Une distorsion de concurrence
En étant mieux accompagnées, et davantage épaulées par leurs gouvernements et par l’Union européenne, elles pourraient faire bien plus. Force est de reconnaître que les mesures prises jusqu’à présent par Bruxelles se sont révélées peu concluantes. Si l’Union européenne veut avoir davantage d’impact, il lui faudra prendre prioritairement trois mesures.
Premièrement, elle doit, de toute urgence, élaborer des instruments facilitant les investissements d’entreprises en Afrique, que ce soit via des garanties adossées au financement des investissements, des accords de libre-échange, ou encore via des conventions fiscales évitant la double imposition. Beaucoup de ces thématiques ont été abordées dans le Plan d’investissement extérieur (PIE) de Jean-Claude Juncker, mais sans avancées notables. Si sa mise en œuvre est renvoyée à l’administration bruxelloise et aux banques de développement des pays membres, ce projet a priori utile n’aura été qu’un pétard mouillé.

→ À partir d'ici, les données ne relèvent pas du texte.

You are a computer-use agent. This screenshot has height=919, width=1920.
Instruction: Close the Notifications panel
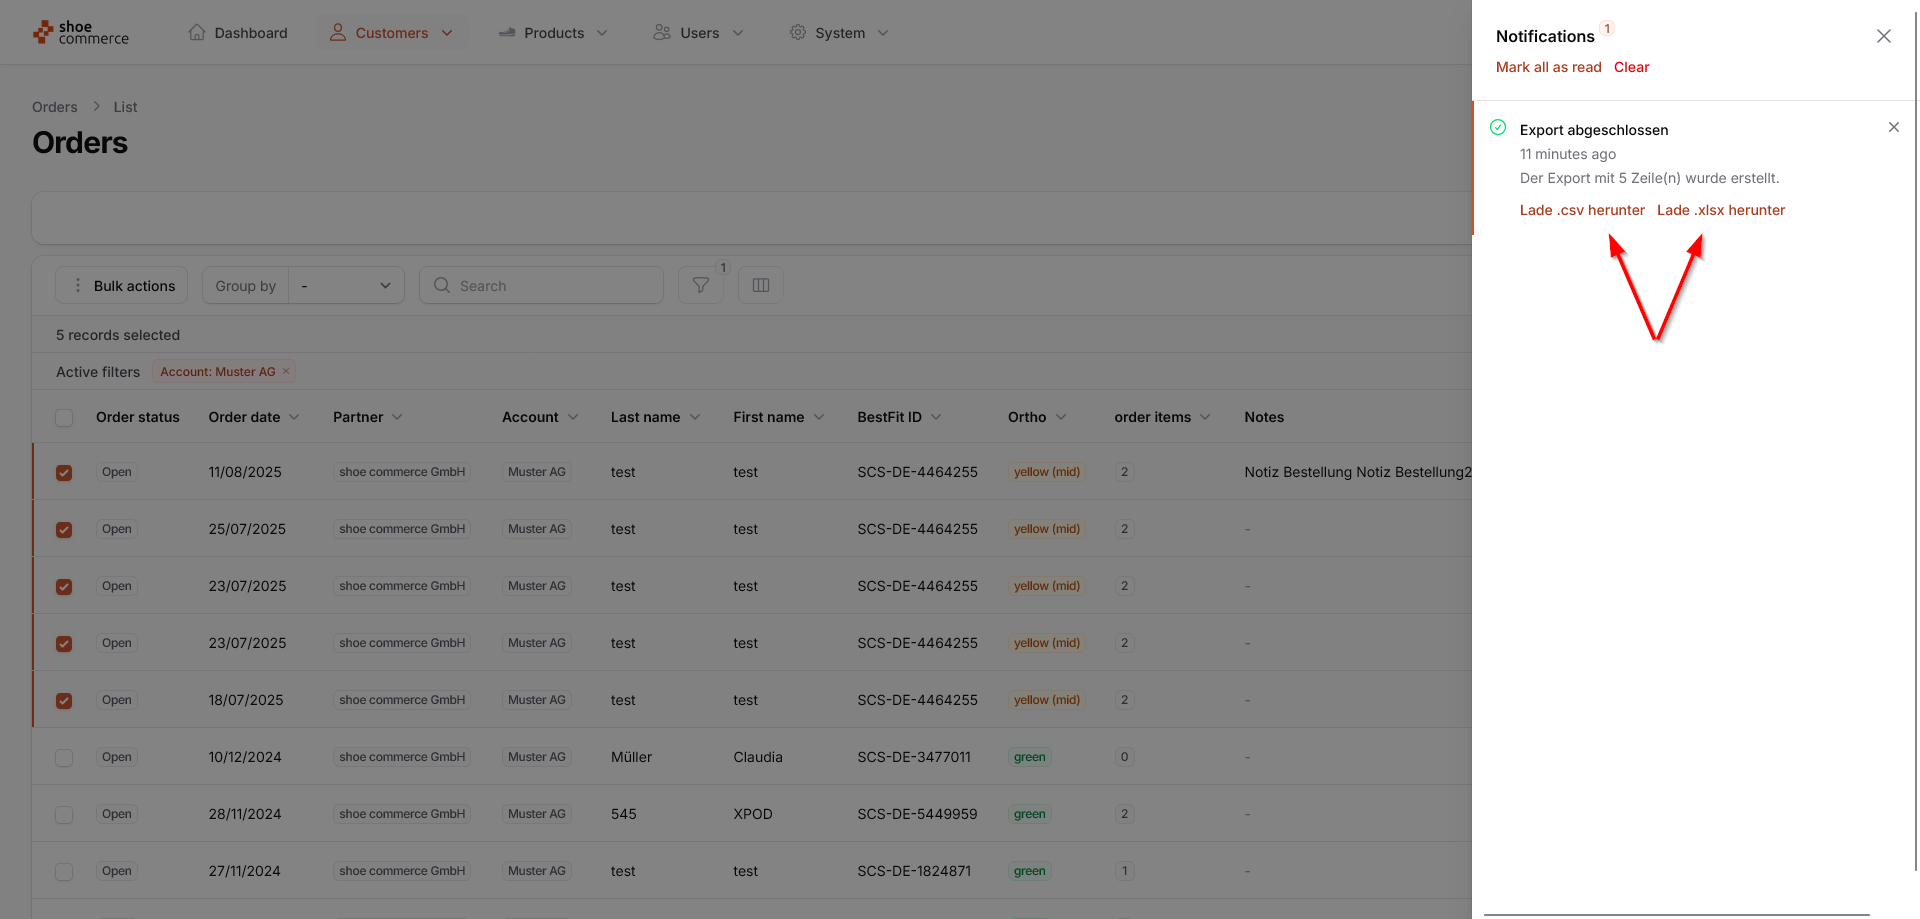pyautogui.click(x=1883, y=36)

Deuxièmement, l’Union européenne, de concert avec l’OCDE, doit veiller à ce que les obligations et les règles de conformité (compliance) et de responsabilité sociale et environnementale soient les mêmes pour tous. Les entreprises françaises et allemandes qui opèrent en Afrique consacrent beaucoup de temps et d’argent pour s’assurer que leurs produits sont fabriqués de manière responsable et dans le respect des droits humains. Leurs concurrents des pays émergents sont généralement moins regardants en la matière, car leurs réglementations internes sont moins contraignantes. Ils bénéficient, de ce fait, d’une distorsion de concurrence.
Réaliser le bond en avant
Pourtant, sous l’effet de critiques émanant de responsables politiques et d’ONG militantes, nos entreprises sont bien souvent montrées du doigt et stigmatisées. Ce climat de suspicion généralisée a un coût. La crainte des conséquences juridiques et réputationnelles liées à leur présence en Afrique peut les inciter à mettre un terme à leur engagement sur le continent et, par ricochet, à un renforcement des positions de leurs concurrents moins vertueux. C’est la double peine !

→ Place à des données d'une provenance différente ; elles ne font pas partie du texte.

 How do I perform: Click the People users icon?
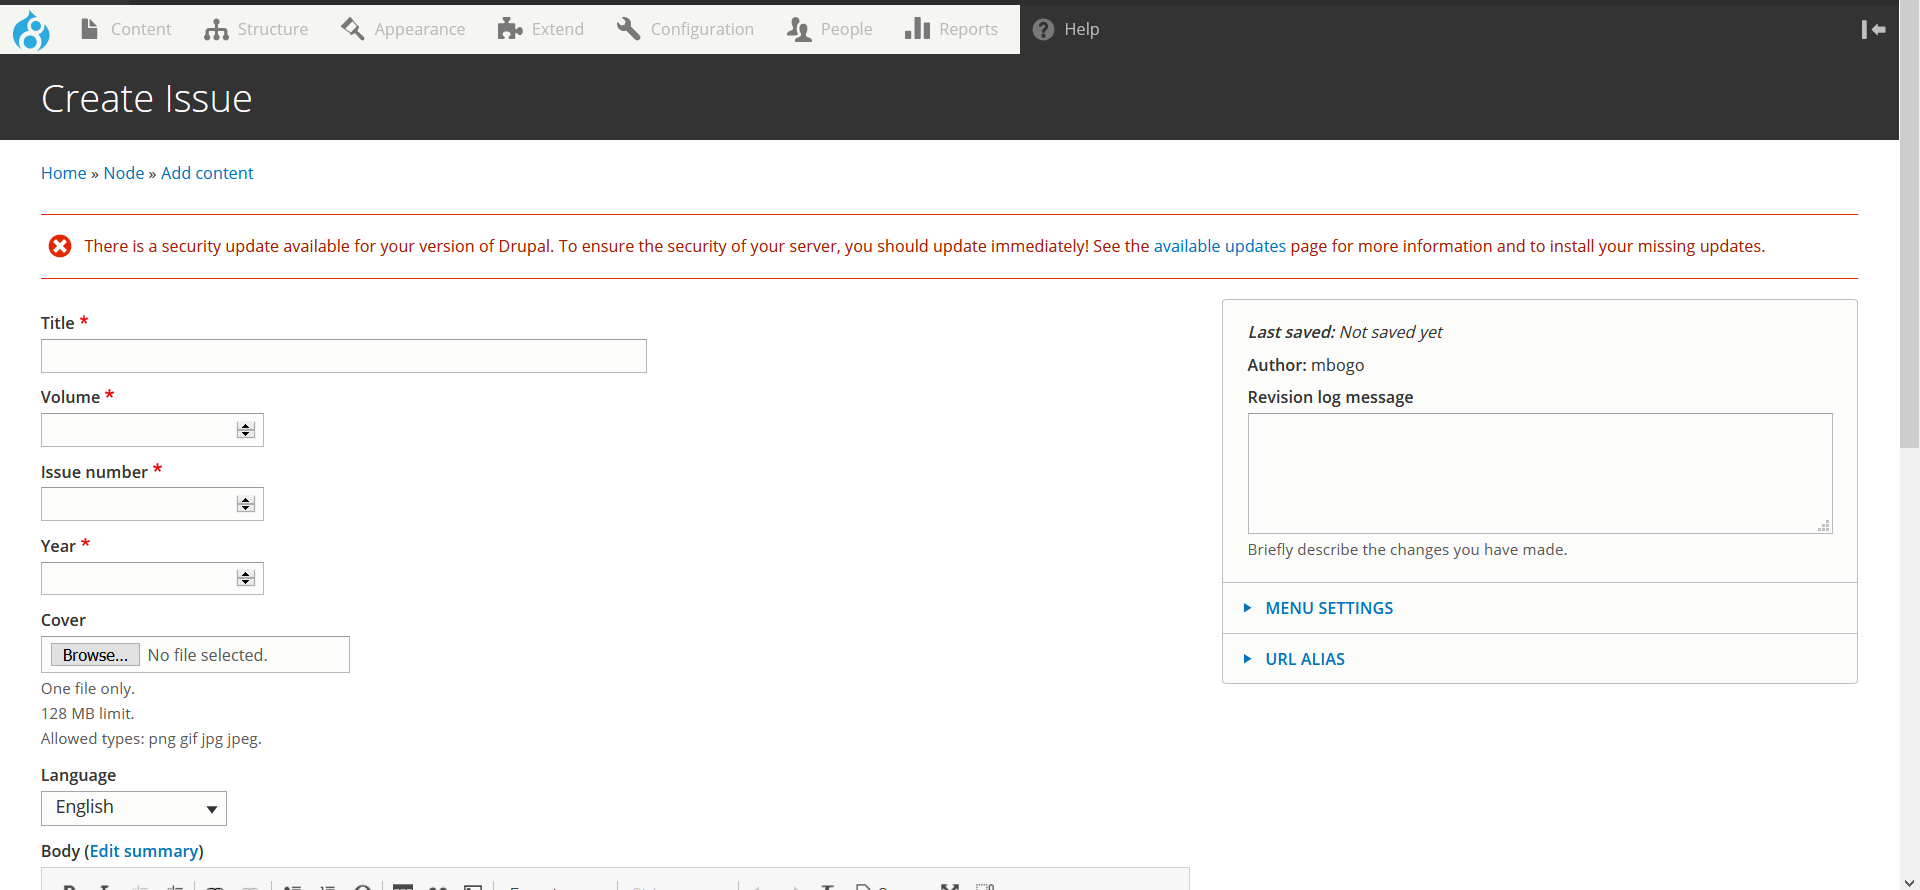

Nous plaidons pour qu’un socle de normes sociales et environnementales minimales, s’imposant à toutes et à tous, soit défini par l’Europe. La nouvelle Commission, issue des élections du 26 mai, doit se saisir de cette question et s’engager dans une démarche cohérente en faveur des investissements privés en Afrique, sans se laisser influencer par les surenchères idéologiques.
Troisièmement, nous appelons à la création d’une Banque européenne de développement économique en Afrique. Distincte de la BEI (Banque européenne d’investissement), cette structure dédiée au secteur privé permettrait de faciliter le financement des projets africains des entreprises européennes de manière équitable. Qu’il s’agisse de garanties, d’apport en capital pour la phase d’étude ou de démarrage des projets ou de soutien aux PME, une institution affranchie des lourdeurs traditionnelles de l’aide publique au développement pourrait nous aider à réaliser le bond en avant dont nous avons besoin et compléterait utilement les programmes existants au niveau national, dont la portée reste limitée.
La France et l’Allemagne, compte tenu de leurs positions au sein du G7 et du G20 et de leur ancrage africain, doivent plaider d’une même voix auprès la nouvelle Commission européenne. Leurs entreprises sont prêtes et aspirent à s’engager, plus encore qu’elles ne le font, pour agir avec l’Afrique et l’aider à relever ses défis à travers le déploiement du secteur privé.
Etienne Giros est président délégué du Conseil français des investisseurs en Afrique (CIAN) et Stefan Liebing est président d’Afrika-Verein.